Exercise -> Rewrite the rows starting at the line that contains "You are a computer-use" and ending at the line that contains "tap(1249, 14)", replacing "Maximize" with "Minimize" and leaving everything else unchanged. Leave the pictures out of your answer.

Records for this exercise ->
====

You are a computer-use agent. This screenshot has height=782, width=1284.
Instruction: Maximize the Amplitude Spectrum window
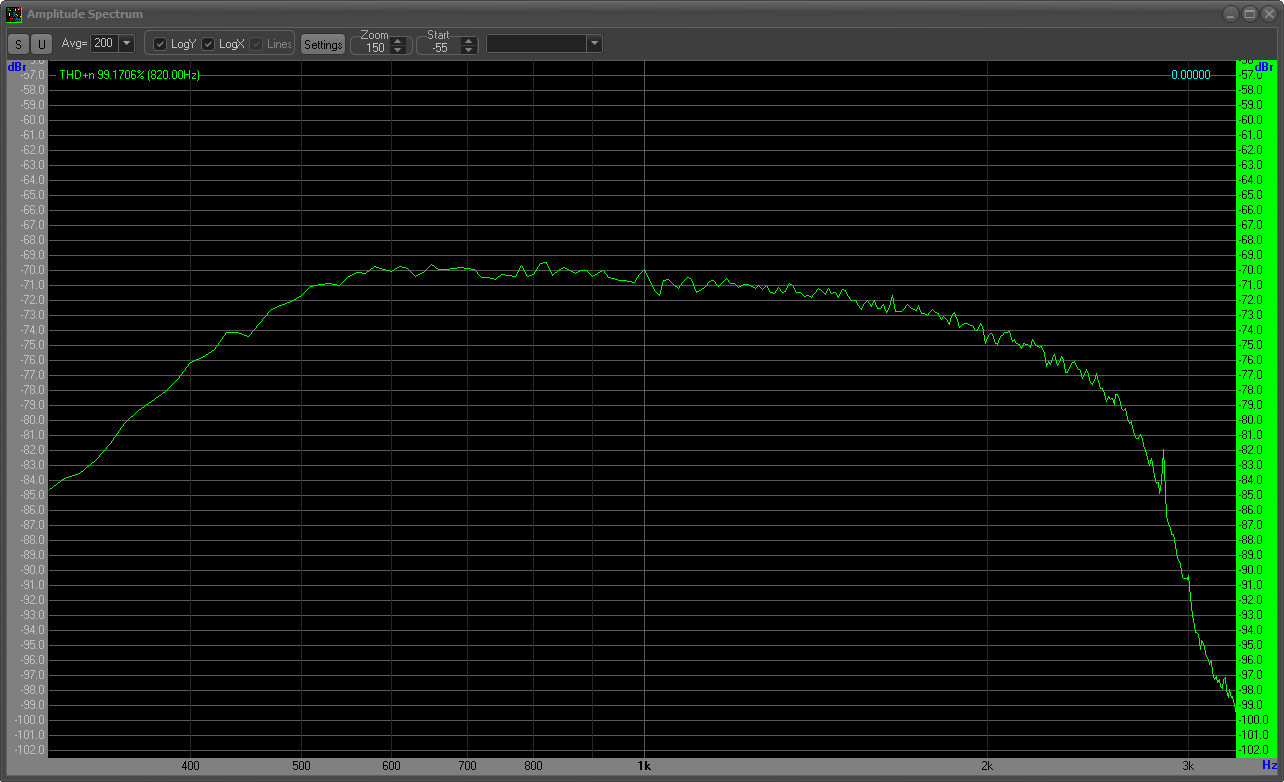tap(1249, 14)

====

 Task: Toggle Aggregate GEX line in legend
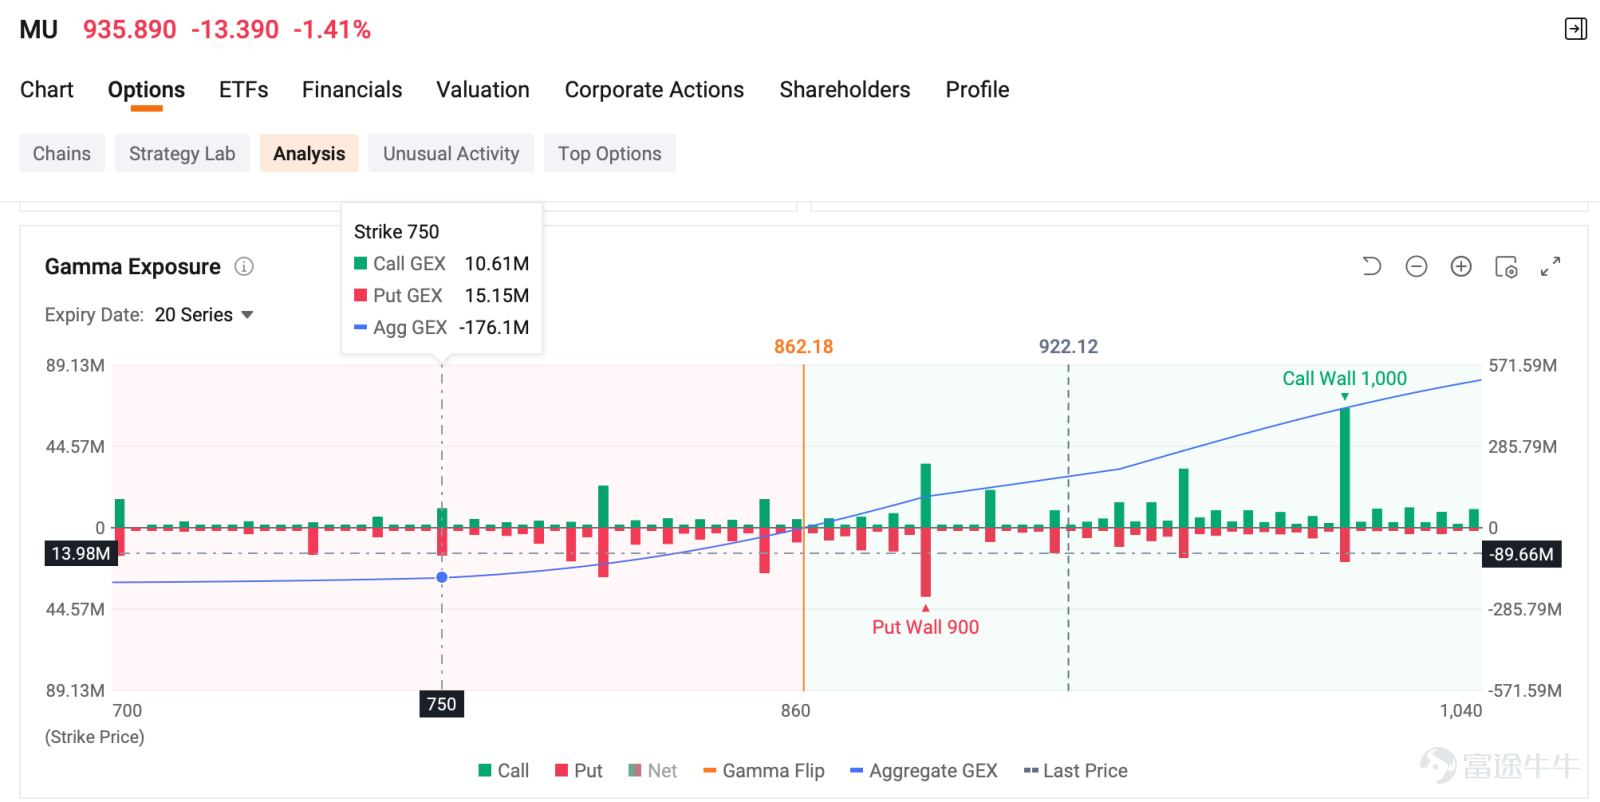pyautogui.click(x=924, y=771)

====

Exercise answer ->
You are a computer-use agent. This screenshot has height=782, width=1284.
Instruction: Minimize the Amplitude Spectrum window
tap(1249, 14)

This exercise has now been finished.